# Dataset content

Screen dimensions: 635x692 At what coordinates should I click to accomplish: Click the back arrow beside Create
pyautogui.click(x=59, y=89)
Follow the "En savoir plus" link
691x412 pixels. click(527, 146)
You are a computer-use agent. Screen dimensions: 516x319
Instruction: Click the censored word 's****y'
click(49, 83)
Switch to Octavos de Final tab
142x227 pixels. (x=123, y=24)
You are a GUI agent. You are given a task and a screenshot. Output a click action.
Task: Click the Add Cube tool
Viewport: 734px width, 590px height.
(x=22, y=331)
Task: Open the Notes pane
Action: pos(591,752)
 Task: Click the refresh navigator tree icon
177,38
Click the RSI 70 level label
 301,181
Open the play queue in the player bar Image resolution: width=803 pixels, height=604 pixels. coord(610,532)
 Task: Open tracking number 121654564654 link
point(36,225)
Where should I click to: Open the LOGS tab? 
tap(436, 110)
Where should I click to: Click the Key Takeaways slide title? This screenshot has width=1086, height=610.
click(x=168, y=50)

# Exercise
Output the part that opens with the line containing "Task: Open tracking number 121654564654 link" and closes with the last line of the items as a numbered list, with blank lines left out.

# Full response
1.  Task: Open tracking number 121654564654 link
2. point(36,225)
3. Where should I click to: Open the LOGS tab? 
4. tap(436, 110)
5. Where should I click to: Click the Key Takeaways slide title? This screenshot has width=1086, height=610.
6. click(x=168, y=50)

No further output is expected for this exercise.